C’est à tort que le demandeur soutient que le fait de lui refuser « le titre de réfugié et de victime des événements du Kosovo devrait conduire à nier et refuser – au prix de l’équité et de la logique - le titre de réfugié à tous les autres persécutés du Kosovo » et que « vouloir différencier ou distinguer là où il est inhumain de distinguer , c.à.d. vouloir mesurer le degré de crainte ou de persécution, vouloir créer des critères, paraît inconcevable », étant donné que la reconnaissance du statut de réfugié n’est pas uniquement conditionnée par la situation générale du pays d’origine mais aussi et surtout par la situation particulière des demandeurs d’asile qui doivent établir, concrètement, que leur situation subjective spécifique a été telle qu’elle laissait supposer un danger sérieux pour leur personne (trib. adm. 27 février 1997, Alijaj, n° 9571, confirmé par Cour adm. 25 septembre 1997, n° 9870C, Pas. adm. 1/2000, v° Etrangers, n° 24).
Dans le cadre de l’évaluation de la situation personnelle du demandeur, l’examen fait par le tribunal ne se limite pas à la pertinence des faits allégués, mais il apprécie également la valeur des éléments de preuve et la crédibilité des déclarations du demandeur. Il appartient au demandeur d’asile d’établir avec la précision requise qu’il remplit les conditions prévues pour 4 obtenir le statut de réfugié politique (Cour adm. 19 octobre 2000, Suljaj, n° 12179C du rôle, non encore publié).

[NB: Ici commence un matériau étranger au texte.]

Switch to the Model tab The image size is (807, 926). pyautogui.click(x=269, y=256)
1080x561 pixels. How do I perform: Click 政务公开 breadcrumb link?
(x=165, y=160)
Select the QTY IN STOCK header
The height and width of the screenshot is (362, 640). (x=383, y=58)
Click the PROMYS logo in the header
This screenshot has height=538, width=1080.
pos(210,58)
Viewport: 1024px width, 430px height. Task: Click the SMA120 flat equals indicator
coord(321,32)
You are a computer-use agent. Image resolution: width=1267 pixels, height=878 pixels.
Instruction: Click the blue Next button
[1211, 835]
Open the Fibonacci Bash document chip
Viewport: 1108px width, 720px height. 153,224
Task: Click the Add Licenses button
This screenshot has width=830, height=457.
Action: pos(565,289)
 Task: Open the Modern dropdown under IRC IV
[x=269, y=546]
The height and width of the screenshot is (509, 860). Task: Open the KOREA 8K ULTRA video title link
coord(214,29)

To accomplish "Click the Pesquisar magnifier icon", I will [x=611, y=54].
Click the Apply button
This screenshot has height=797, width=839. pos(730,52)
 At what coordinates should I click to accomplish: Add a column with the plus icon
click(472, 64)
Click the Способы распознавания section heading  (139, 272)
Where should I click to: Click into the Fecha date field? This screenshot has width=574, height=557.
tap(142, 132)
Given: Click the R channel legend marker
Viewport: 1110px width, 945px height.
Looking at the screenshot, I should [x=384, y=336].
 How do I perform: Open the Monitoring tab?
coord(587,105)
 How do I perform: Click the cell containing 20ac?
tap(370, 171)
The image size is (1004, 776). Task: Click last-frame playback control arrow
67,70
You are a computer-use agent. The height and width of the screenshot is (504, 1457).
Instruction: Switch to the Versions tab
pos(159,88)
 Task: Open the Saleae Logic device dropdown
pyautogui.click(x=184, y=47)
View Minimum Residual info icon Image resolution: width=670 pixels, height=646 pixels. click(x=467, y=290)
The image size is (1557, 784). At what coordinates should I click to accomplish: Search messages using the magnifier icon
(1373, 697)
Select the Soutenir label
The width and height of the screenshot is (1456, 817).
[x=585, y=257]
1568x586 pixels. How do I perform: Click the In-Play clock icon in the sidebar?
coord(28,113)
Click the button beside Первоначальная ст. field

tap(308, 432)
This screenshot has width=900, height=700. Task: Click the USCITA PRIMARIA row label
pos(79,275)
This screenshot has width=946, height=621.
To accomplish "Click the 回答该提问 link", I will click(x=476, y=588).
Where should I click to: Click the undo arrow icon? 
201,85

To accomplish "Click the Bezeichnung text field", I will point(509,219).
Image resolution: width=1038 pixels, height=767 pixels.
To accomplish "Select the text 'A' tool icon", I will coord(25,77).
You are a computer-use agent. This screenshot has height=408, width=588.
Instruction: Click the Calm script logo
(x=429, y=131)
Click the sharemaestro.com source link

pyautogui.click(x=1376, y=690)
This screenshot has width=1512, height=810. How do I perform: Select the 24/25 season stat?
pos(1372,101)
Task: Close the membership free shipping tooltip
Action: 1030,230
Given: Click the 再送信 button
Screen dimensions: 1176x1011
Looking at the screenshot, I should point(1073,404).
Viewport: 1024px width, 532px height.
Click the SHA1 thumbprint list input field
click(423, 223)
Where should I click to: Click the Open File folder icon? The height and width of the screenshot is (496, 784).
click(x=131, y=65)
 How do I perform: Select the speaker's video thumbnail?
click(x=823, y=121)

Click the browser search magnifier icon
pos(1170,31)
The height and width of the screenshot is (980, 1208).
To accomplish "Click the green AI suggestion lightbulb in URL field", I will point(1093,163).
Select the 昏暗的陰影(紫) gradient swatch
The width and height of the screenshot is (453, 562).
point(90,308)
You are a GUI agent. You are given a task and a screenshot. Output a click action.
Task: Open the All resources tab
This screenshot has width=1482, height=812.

Dans ce contexte, il convient encore de préciser que le tribunal est appelé, dans le cadre d'un recours en réformation, à apprécier le bien-fondé et l'opportunité d'une décision entreprise en tenant compte de la situation existant au moment où il statue (cf. trib. adm. 1er octobre 1997, Engel, n° 9699, Pas. adm. 1/2000, V° Recours en réformation, n° 9).
En l’espèce, l’examen des déclarations faites par le demandeur lors de son audition en date du 27 août 1999, telles que celles-ci ont été relatées dans le compte-rendu figurant au dossier, ensemble les arguments apportés au cours de la procédure contentieuse, amène le tribunal à conclure que le demandeur reste en défaut de faire état et d’établir à suffisance de droit des raisons personnelles de nature à justifier dans son chef une crainte actuelle justifiée de persécution du fait de sa race, de sa religion, de sa nationalité, de son appartenance à un certain groupe social ou de ses convictions politiques ainsi que le prévoit l’article 1er, section A, 2. de la Convention de Genève.
Le demandeur se prévaut en effet essentiellement d’une crainte émanant de la majorité albanaise dans sa région d’origine. Force est néanmoins de constater que la persécution ainsi alléguée proviendrait non pas d’autorités étatiques ou locales, mais d’un groupe de la population en place. Or, une persécution émanant non pas de l’Etat, mais de groupes de la population ne peut être reconnue comme motif d’octroi du statut de réfugié politique que si la personne en cause ne bénéficie pas de la protection des autorités de son pays d’origine pour l’une des cinq causes visées à l’article 1er de la Convention de Genève. La notion de protection de la part du pays d’origine n’implique pas une sécurité physique absolue des habitants contre la commission de tout acte de violence, mais suppose des démarches de la part des autorités en place en vue de la poursuite et de la répression des actes de violence commis, d’une efficacité suffisante pour maintenir un certain niveau de dissuasion. Une persécution ne saurait être admise dès la commission matérielle d’un acte criminel, mais seulement dans l’hypothèse où les agressions commises par un groupe de la population seraient encouragées ou tolérées par les autorités en place, voire où celles-ci seraient incapables d’offrir une protection appropriée. Il faut en plus que le demandeur d’asile ait concrètement recherché cette protection, de sorte que ce n’est qu’en cas de défaut de protection, dont l’existence doit être mise suffisamment en évidence par le demandeur d’asile, qu’il y a lieu de prendre en compte une persécution commise par des tiers (cf. Jean-Yves CARLIER : Qu’est-ce-qu’un réfugié ?, p. 113, nos 73-s ; Cour adm. 30 janvier 2001, Hajdarpasic, n° 12483C, non encore publié).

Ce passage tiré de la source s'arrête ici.